USS Zephyr (PC 8) and U.S. Coast Guard Law Enforcement Detachment Pacific personnel, conducting operations in support of JIATF-S Operation Martillo. U.S. Navy photo by MC3 Casey J. Hopkins
Texas Public Radio has a report, “A surge in Navy deserters could be a sign of a bigger problem for the military,” that also references recent suicides in the Navy. I would note that, based on their reporting, there has been no comparable surge in other armed services, and there is good news from the Coast Guard.

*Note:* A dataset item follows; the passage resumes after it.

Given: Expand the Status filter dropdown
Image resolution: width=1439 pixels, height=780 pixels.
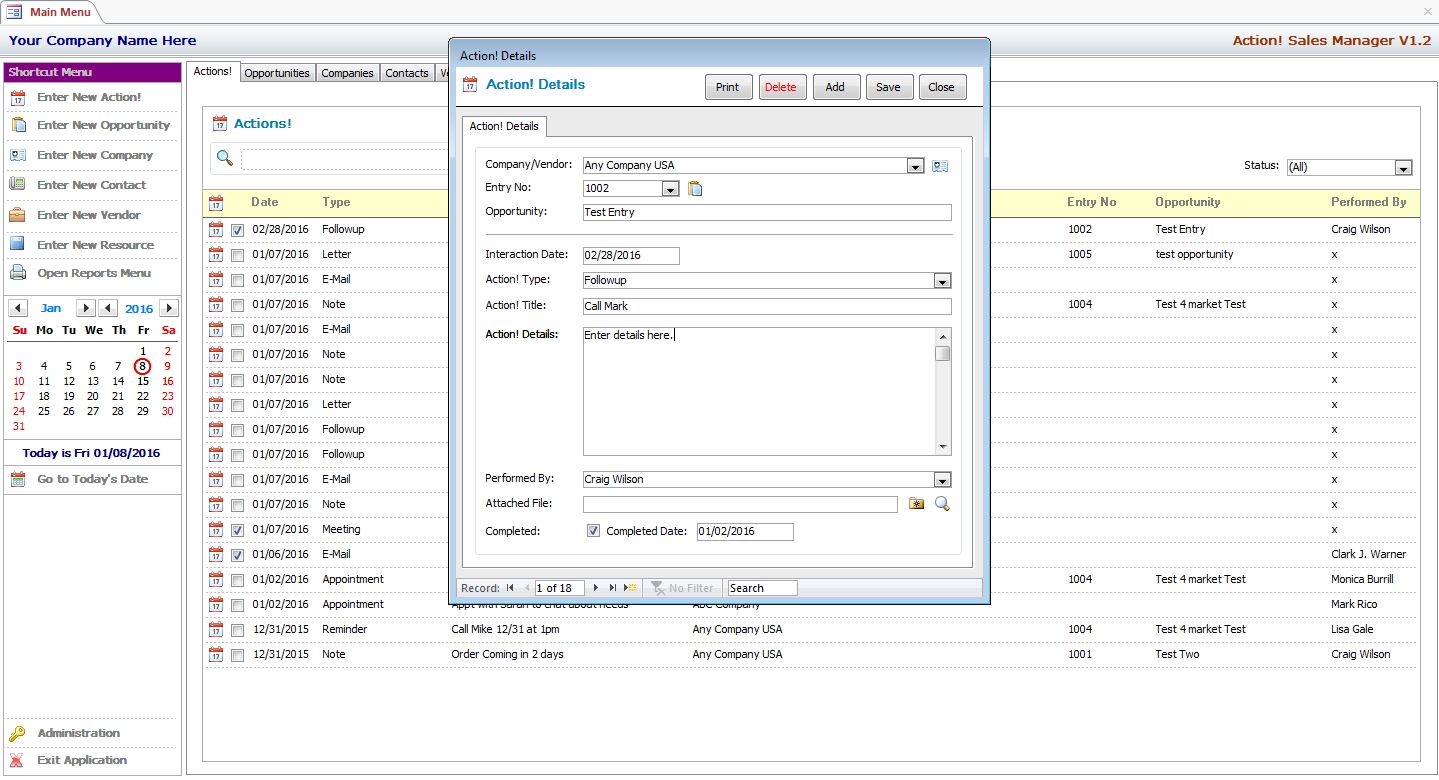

“But other branches of the military didn’t see a similar increase in the past three years.Desertions in the Army dropped by 47%, from 328 in 2019 to 174 in 2021, and the Marine Corps reported 59 in 2019 and 31 in 2021. The Coast Guard said it didn’t record a single deserter between 2019 and 2021.”

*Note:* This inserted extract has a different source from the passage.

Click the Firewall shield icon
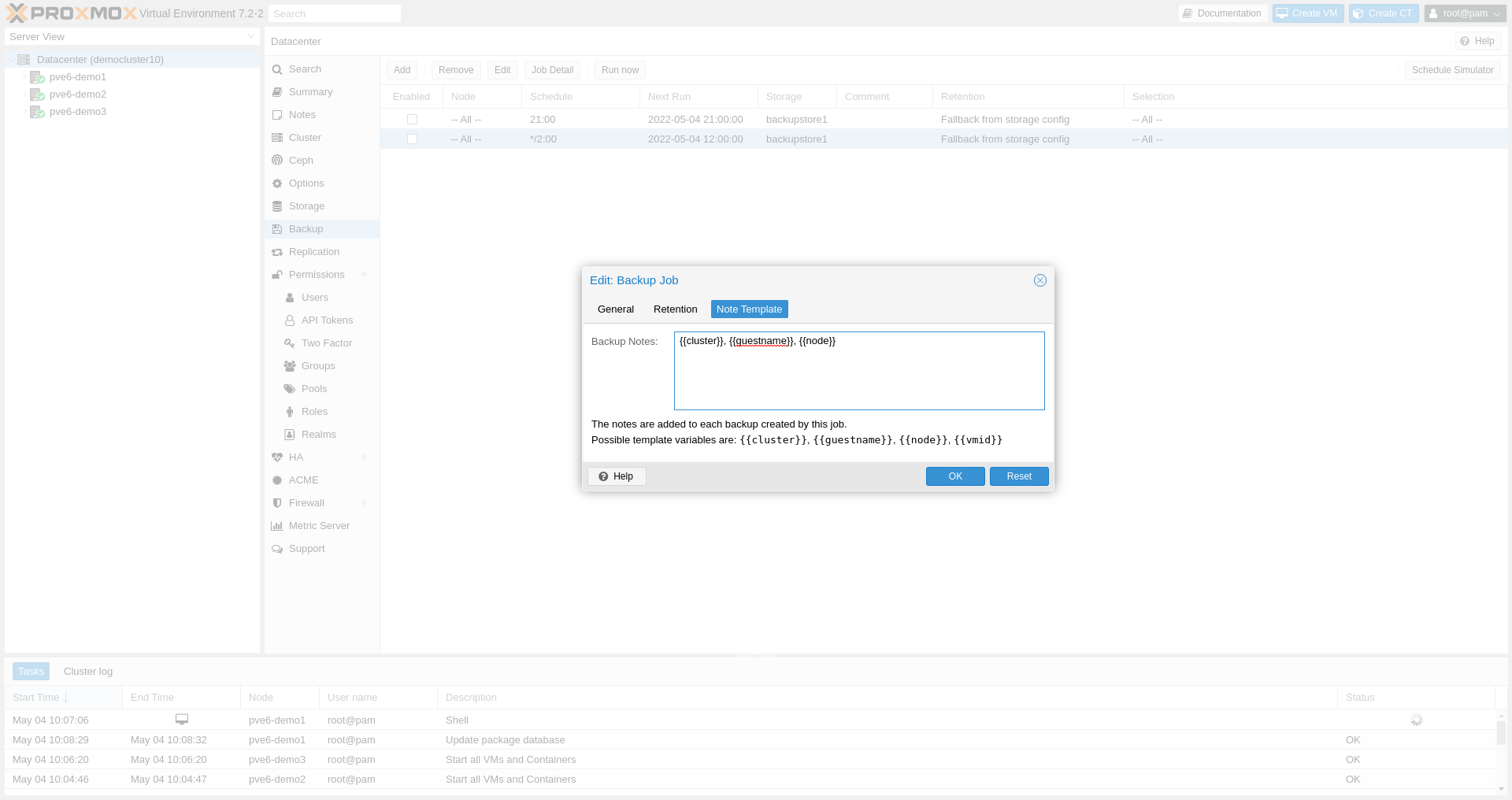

I would also point out, that 157 desertions out of over 340,000 active duty members is still a pretty smaller percentage (<0.046%, about one out of 2,178), only a little worse than the Army’s much improved 2021 figures, and actually much better than the Army’s 2019 figures.

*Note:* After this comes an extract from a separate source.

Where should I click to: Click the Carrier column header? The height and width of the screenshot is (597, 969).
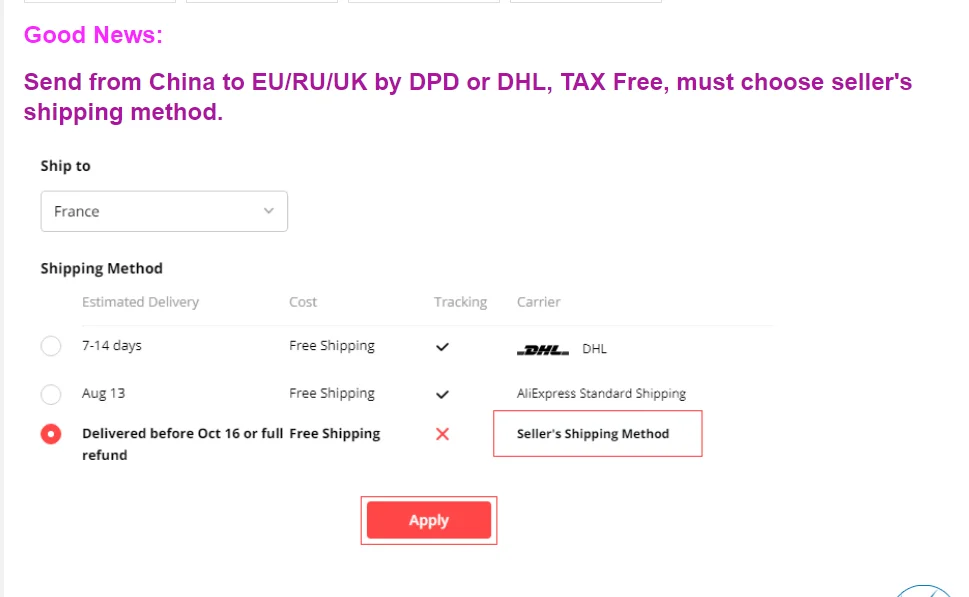tap(538, 302)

The TPR report is really using this “surge” as basis for discussing the lack of early out options. While we don’t want to spend a lot of money training someone for a high paying civilian job and then release him or her as soon as they go to a job where their boss actually expects them to do their job, there are times when early separation is good for the service.
Early in my career, it was the Vietnam era. Many enlisted in the Coast Guard, not because they wanted to be there, but because it was a way to avoid the draft. The Ocean Station program was ending, so the Coast Guard decided to decommission many of its larger ships and to truncate the WHEC 378 program at 12 instead of the planned 36. The resulting downsizing meant there would be a large reduction in force. We took advantage of this by early, many times compulsary, separation of many trouble makers and poor performers. It always seemed 90% of our personnel problems were caused by fewer than 10% of our people. This purge had a wonderful effect.
Wow! USCG wanted 36 Hamiltons? Wow.
Such pretty ships.
We had 36 WHECs at the time; 18 were former US Navy small tenders of the Barneget class https://en.wikipedia.org/wiki/Casco-class_cutter, 12 Owasco class cutters of 255 feet overall, commissioned 1945/46 https://en.wikipedia.org/wiki/Owasco-class_cutter, and six well loved 327 foot cutters commissioned 1936/37 that out lived the two newer classes https://en.wikipedia.org/wiki/Treasury-class_cutter.
I am still staggered how we here in the UK compared with most of Europe have no real maritime security.
@X, The UK has the fifth largest EEZ in the world after France, the US, Australia, and Russia, and far larger than Norway, Spain, Italy, Germany and Turkey. Most of its non-European EEZ seldom sees an law enforcement presense.
The plan was to replace all of the big cutters at the time. The 255’s, 311’s and the 327’s in one fell swoop.
“Just think of all the good the Purge does society, honey”.
I think there was a movie about that.
The RIF circa 93-94 was a sh*tshow though. Instituted high-year tenure to reduce ranks, any nonrates with marks averaged below 3.0 were out. Problem being they didn’t stagger the tenure and start from the top to make room for the 2nd/3rd class high years to be able to promote up. Watched a couple nonrates get cut who had poorer marks due to issues with their direct (usually a BM2/MK2) but they had ‘straightened up’ on their last set of marks. Just literally booted for being a fraction under 3 despite good last marks. They got an honorable discharge with a RE:1 code but the CG wouldn’t take them back.
lost a couple decent non-rates to that rif. they weren’t stellar but dependable workers, without serious discipline issues.